Understanding what the dialysis machine is doing can relieve boredom, provide education, and help avoid problems. Potentially very painful and health-threatening problems. Your doctor's prescription and the clinic technicians enter the values for dialysis, and these may be the correct values. In two years of dialysis, the values were mostly right for me. In the last few months though (at a different dialysis center), "mistakes were made". By understanding the machine's display I caught the errors at the start of the treatment.
My dialysis machine when I started dialysis in 2021 looked like this:
Later the machine was updated to a new model and the display looked like this (the pump rate moved up onto the display), which makes it a bit easier to read and explain.
The dashboard ('Home') mode is only one state of the machine, but it is the one you are most likely to see.
Using a diagram from the Fresenius Technical Documentation, you can see they agree with how it looks in real life (without the glare and perspective effects).

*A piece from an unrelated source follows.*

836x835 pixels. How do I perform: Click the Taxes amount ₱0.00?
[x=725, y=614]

There are more than twenty values displayed on this screen. The following aspects are the most critical:
The core value driving dialysis session length is in the initial value of the ‹RTD› (Remaining Time on Dialysis) field (e.g. '0:56' in the diagram).
This is a countdown timer, so if you have a four hour session, it starts at four hours. Initially it will match a clock time countdown (say a four-hour session starting at 2:00, after an hour should be 3-hours remaining), but as the session progresses dialysis could be paused. The clock time will stop matching the RTD counter any time the dialysis session pauses. Dialysis could be paused because you needed to leave the chair, but for me it was mostly based on whether my blood pressure dropped too low. My session length was pretty much always four hours, although it could be reduced to 3.5 if there was a scheduling issue.

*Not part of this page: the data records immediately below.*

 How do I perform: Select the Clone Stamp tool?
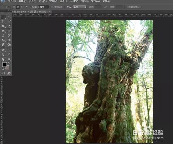tap(3, 35)
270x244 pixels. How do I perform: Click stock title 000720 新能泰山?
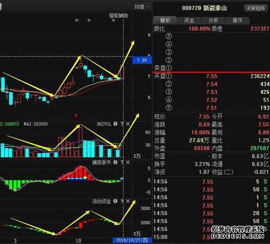[x=205, y=8]
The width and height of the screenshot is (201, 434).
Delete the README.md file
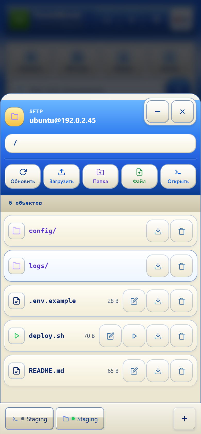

The ‹Blood Pump Rate› (e.g. '200') is the speed the pump is pulling blood out of the catheter or fistula . When I had a catheter it was 350 and with a matured fistula it went up to 400.
The session length and pump rate should be values you expect. If the pump rate is too low the dialysis will be less effective. If the session length is too short, you may be happy it ended early (but likely not because of the water effect), but they aren't going to just let you go. Or your doctor will be unhappy you are not following the prescription.

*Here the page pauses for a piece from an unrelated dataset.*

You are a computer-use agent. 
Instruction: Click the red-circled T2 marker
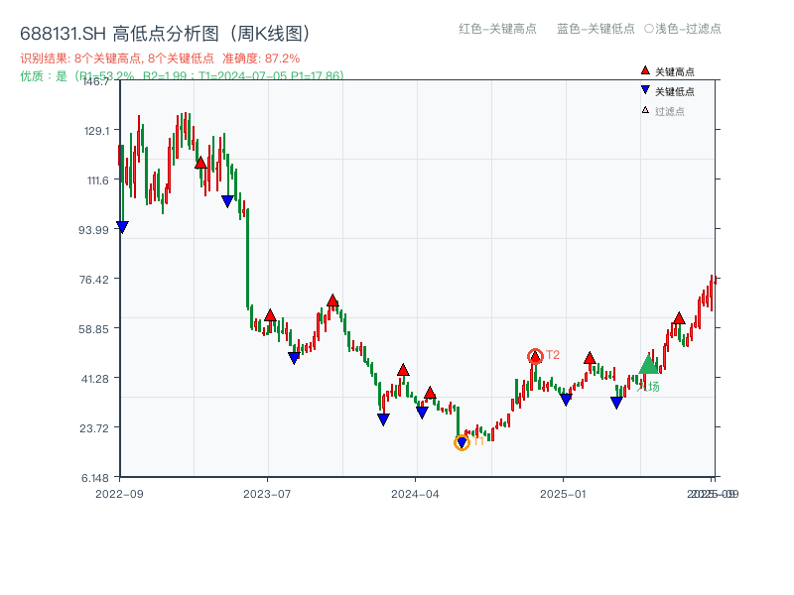coord(536,354)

The ‹UF Goal› (e.g. '3000') is the amount of water they expect to remove (through ‹Ultrafiltration›) during the dialysis session. This should match the amount that your ‹Wet Weight› is above your ‹Dry Weight› as long as that isn't too much for you to handle. Values above 3 liters are risky for most people. I could 'try for' as much as 4 but usually would cramp out and fail.
If the ‹UF Goal› is too small, you will be water-heavy leaving from dialysis and are going to have to get rid of that water eventually (with more diuretics, paracentisis, or in subsequent dialysis sessions). So that is not ideal.
The ‹UF Time› (e.g. '0:56') is a countdown timer for ultrafilteration, which will match the RTD countdown initially.
This is a second reason you want the RTD value to not be too short. If the UF Time value is too short and the goal is correct, the machine is going to quickly pull a lot of water. And you will likely have increased chances and severity for cramping.
Beyond the above values, the rest are mostly 'just interesting'.